Good tidings were brought by a few Pinot Noir makers in Alsace. Now that quality and quantity have improved, they will apply for the grand cru status for this noble grape, the official noble grapes at this moment being Riesling, Pinot Gris, Muscat, Gewurztraminer and Zotzenberger Sylvaner. Though Alsace is perceived as a dominantly white wine region, which is hardly surprising, reds have always been made and were sometimes highly valued. Documents have been digged up by the initiators that state that in the 15th and 16th centuries the reds from Rouffach were more expensive than the whites, which we obviously should recognize as proof of their superior quality.
Past performances can have a long influence, as the Bordeaux classification shows, but at the time the Alsace classification was established Pinot Noir was not deemed worthy. The grape was used only for Crémant or for light rosé-like summer wines.

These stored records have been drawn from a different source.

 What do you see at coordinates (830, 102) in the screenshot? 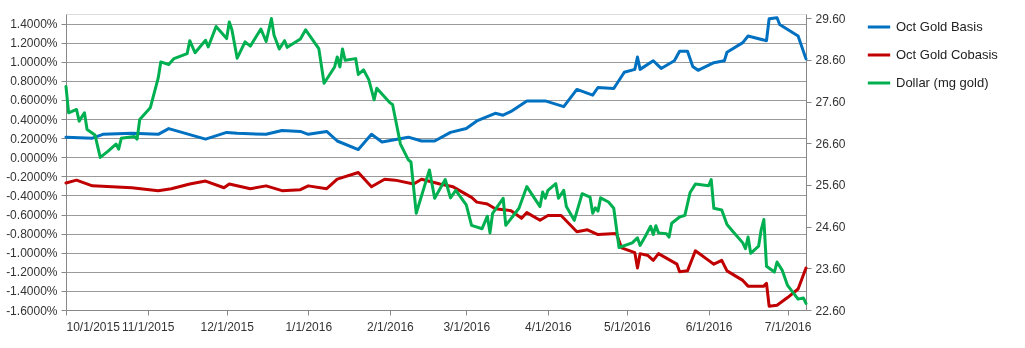
I see `y2-tick-label: 27.60` at bounding box center [830, 102].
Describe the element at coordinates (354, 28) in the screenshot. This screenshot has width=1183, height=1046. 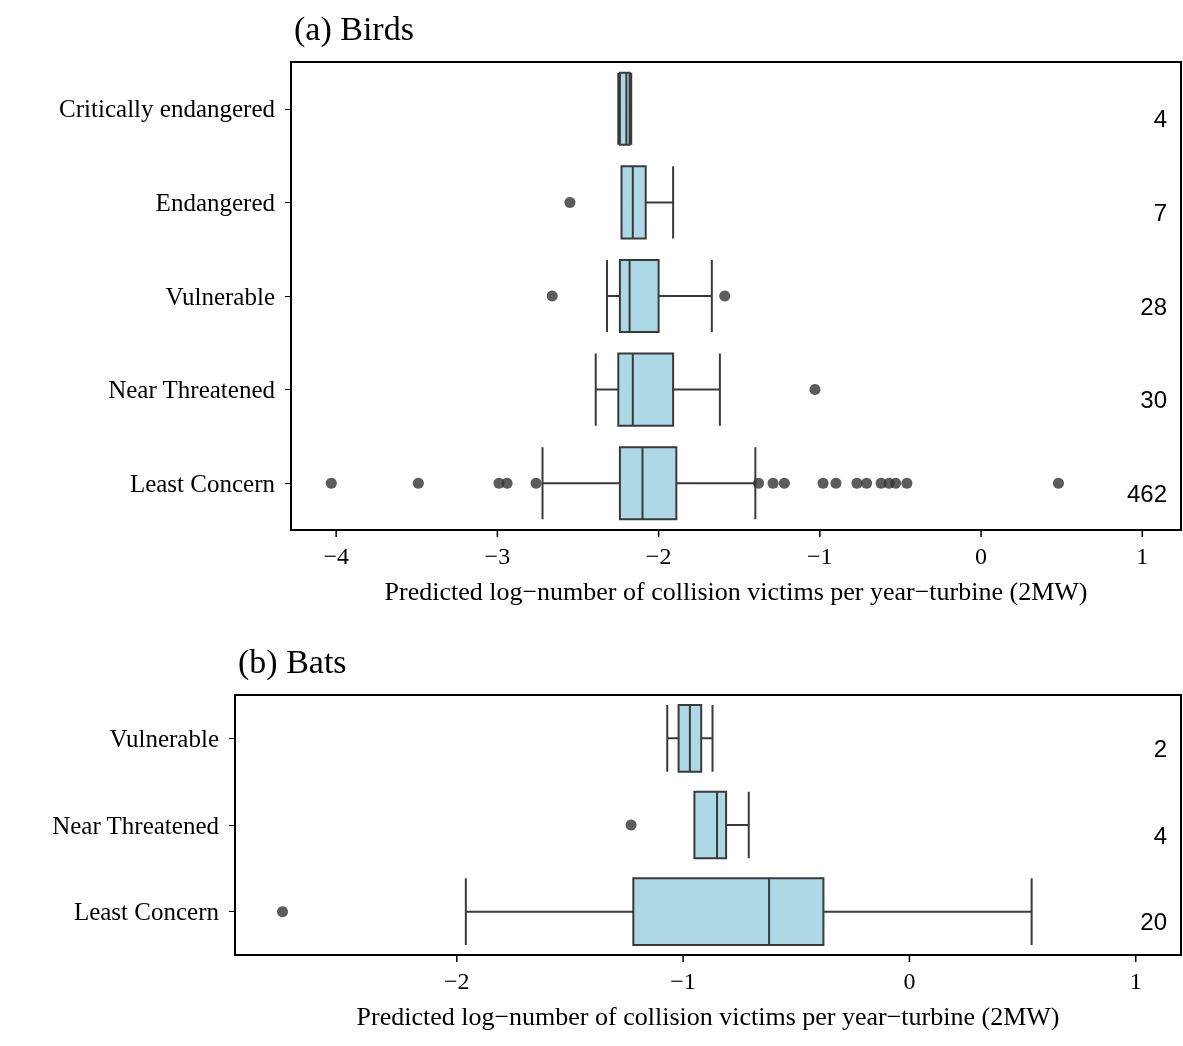
I see `chart-title: (a) Birds` at that location.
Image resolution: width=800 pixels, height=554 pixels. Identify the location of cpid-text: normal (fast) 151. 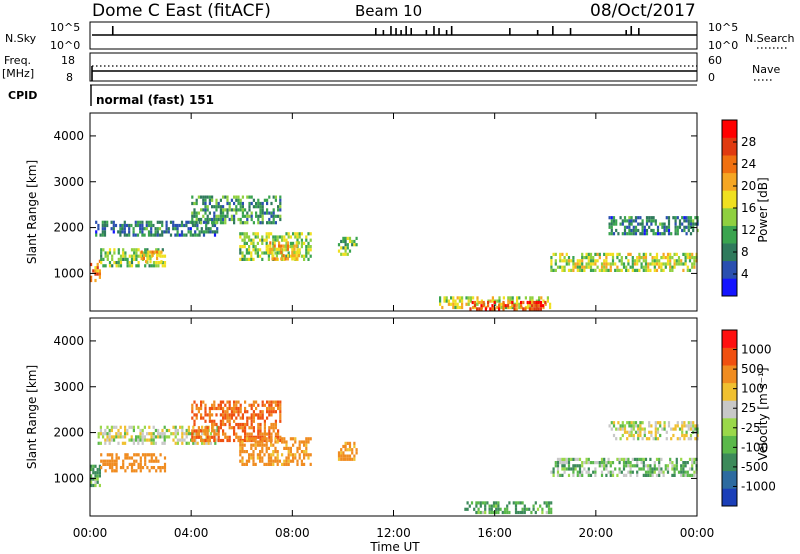
(155, 100).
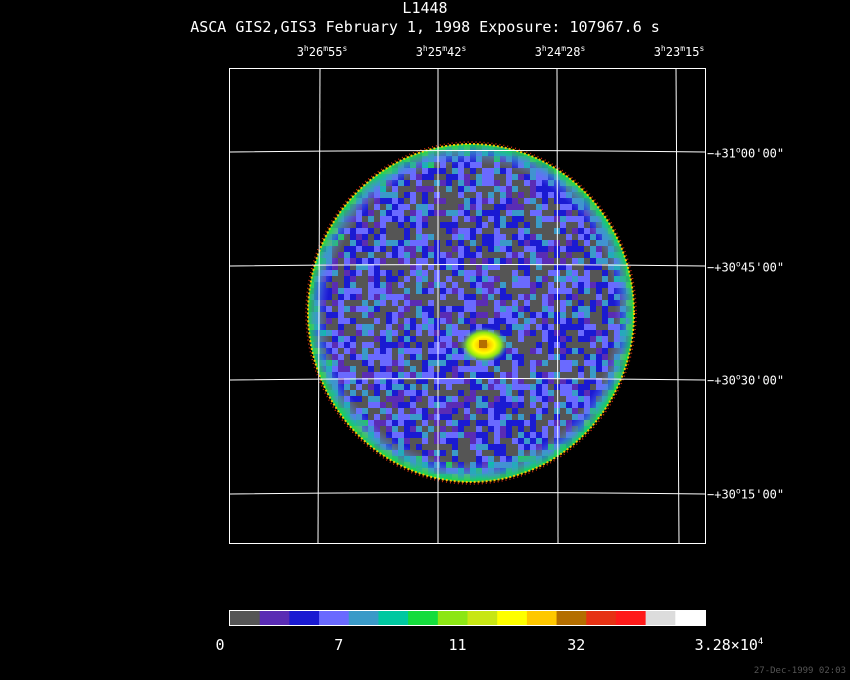 This screenshot has height=680, width=850. I want to click on timestamp: 27-Dec-1999 02:03, so click(800, 671).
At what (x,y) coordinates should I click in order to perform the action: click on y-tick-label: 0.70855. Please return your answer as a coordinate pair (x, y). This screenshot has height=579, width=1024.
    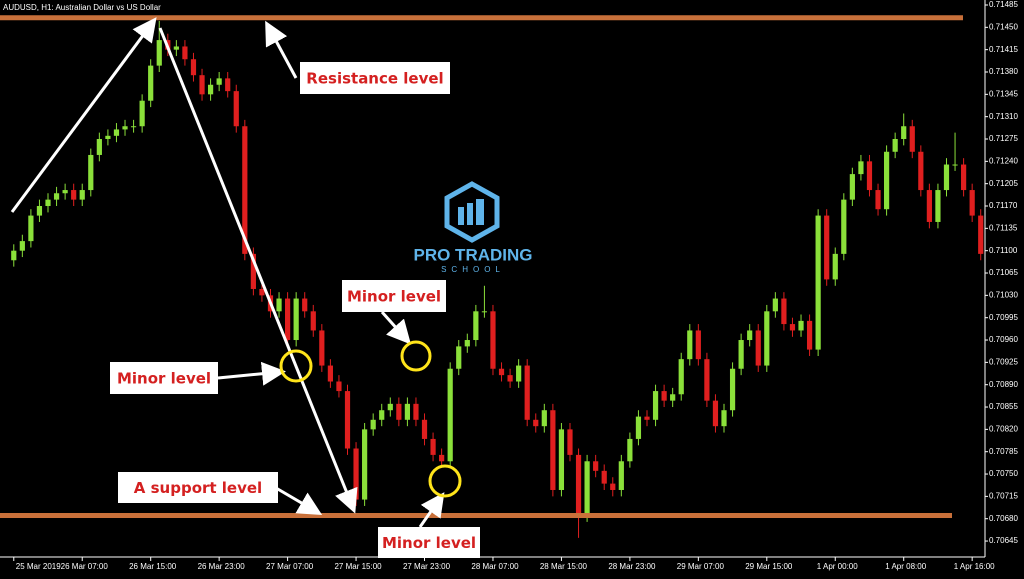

My first encounters with Alsace Pinot Noir were in that area: light-bodied, sometimes greenish, at best served slightly chilled with a plate of charcuterie. That is okay, but okay does not nearly qualify for grand cru.
Nowadays some vintners have made serious work of this difficult variety and are trying a more Burgundian style. More skin contact, (old) oak barrels. I would say they are successful. Last summer I visited Cave de Turckheim. Their Pinot Noir was a revelation, showing it can be done, making high quality Pinot.
Pinot noir fût de chêne 2011, Cave de Turckheim, AOC Alsace, 13,5%vol, ca. € 12
In the nose red berries, a little vanilla. Relatively full-bodied, cherries, spices. Very tasty.
So who says: ‘Lack of acidity and complexity often prevent Alsatian pinot noir from achieving anything more than pleasant, easy drinking, quality levels’? Wikipedia does. About time to edit that piece of information, wouldn’t you say?